The place I found most threatening to the soul was the High Wood where 8000 men went missing in action, blown to smithereens by blanket after blanket of artillery rounds and where viscous hand to hand fighting occurred to hold a strategic position on a high ridge.The barbed wire fencing in the private property dealt it an even more evil air and the dark confines we could see from the car suggested a presence that still lurked menacingly amongst the trees.
My grandfather William Paterson was attached to an entrenchment battalion there and was a machine gunner with the Royal Scots.
I identified with his silence as this was a place where the souls of survivors were mortally wounded.
The day was tiring out and we spent the last hour wandering a recently harrowed and seeded field all 5 of us in line scanning the soil for uprooted relics.Simon's youngest daughter Cerys won the day with a shell cartridge and German bullets.I managed some British shrapnel and topped it with the centre plunger of an 18pounder British shrapnel shell.
It was time for the Moston's to head for home but not before they dropped me off at Arras where we visited the last cemetery of the trip.The RFC memorial. Another emotional moment and I walked a while on my own thinking of my Grandfather Dick and what he must have experienced out here.I never really knew him as he died when I was very young.I wished my father had been with me and I hope to be able to bring him with me when I next return as I know I will.
I bid fond farewells to Simon, Cij, Sammi and Cerys and thanked them as much as I could, and it will never be enough, for a beautiful two days and the best birthday I had had for a very long time.It was an incredible experience and one I will never forget. I can't really relate all the images and thoughts here as there are far too many to communicate.A wonderful caring and generous family.
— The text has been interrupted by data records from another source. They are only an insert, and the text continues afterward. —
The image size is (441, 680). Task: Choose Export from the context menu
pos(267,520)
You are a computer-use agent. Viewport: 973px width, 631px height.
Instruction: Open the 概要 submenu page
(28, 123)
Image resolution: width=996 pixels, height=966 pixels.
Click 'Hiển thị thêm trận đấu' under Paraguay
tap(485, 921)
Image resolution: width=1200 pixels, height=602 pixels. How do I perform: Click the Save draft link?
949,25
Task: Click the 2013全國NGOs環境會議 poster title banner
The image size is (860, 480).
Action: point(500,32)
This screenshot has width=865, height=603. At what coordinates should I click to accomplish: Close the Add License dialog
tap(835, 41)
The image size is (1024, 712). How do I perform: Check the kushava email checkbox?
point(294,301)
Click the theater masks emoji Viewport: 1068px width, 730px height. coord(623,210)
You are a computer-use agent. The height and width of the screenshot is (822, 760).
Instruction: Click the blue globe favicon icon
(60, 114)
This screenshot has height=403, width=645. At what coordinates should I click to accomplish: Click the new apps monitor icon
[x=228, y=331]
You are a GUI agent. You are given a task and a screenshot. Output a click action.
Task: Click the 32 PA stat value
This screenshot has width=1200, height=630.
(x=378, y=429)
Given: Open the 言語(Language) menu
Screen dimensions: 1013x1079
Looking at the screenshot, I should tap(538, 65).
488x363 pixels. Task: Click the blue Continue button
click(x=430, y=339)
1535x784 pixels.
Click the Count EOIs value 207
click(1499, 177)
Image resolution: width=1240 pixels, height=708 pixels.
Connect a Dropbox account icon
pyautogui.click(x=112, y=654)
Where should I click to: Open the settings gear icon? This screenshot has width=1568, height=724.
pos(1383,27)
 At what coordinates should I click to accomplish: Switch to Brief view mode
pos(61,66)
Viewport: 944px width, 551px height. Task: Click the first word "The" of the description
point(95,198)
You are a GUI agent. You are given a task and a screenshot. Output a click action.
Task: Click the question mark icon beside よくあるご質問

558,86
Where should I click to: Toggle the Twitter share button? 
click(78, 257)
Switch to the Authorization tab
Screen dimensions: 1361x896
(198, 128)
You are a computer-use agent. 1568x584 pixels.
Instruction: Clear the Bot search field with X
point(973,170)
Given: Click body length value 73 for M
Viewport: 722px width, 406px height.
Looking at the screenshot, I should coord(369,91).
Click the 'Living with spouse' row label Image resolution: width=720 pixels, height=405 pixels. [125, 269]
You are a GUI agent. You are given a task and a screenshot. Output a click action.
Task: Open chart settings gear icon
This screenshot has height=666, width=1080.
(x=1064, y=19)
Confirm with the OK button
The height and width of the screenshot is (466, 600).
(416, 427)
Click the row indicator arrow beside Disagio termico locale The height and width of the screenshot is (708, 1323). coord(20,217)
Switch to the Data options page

I envied their closeness and love for each other and their mutual passion for discovery and investigation of a time in history that means so much more to me than it ever did before.I was genuinely sad to say goodbye as they drove off to the channel tunnel and Blighty.
I checked into the Hotel Du Angleterre and spun off into town.I wandered through the old centre with it's vast squares stopping off at yet another sidewlak cafe to nurse a beer or two in the fading sunlight.It was strange to think that William Dick and most probably William Paterson had walked the same covered walkways and heard the same bells chiming on the cathedral.
A fold in time.
I ate alone in a restaurant.Garlic soup, snails in a cheese fondue under pastry and scallops with duck breast on skewers washed down with a bottle of Pouilly Fuisse and topped with a couple of large Armagnacs and coffee.
The table next to me was occupied by 2 Dutchmen visiting the area.As always a conversation developed and it turned out one was a publisher and the other a war correspondent who had been in Bosnia in the 90's.But that is another story.
This one ends with a Scotsman sitting on his own on a war memorial in an empty town square, a big smile on his face toasting 2 men who came home and without whom he wouldn't be here today on his birthday.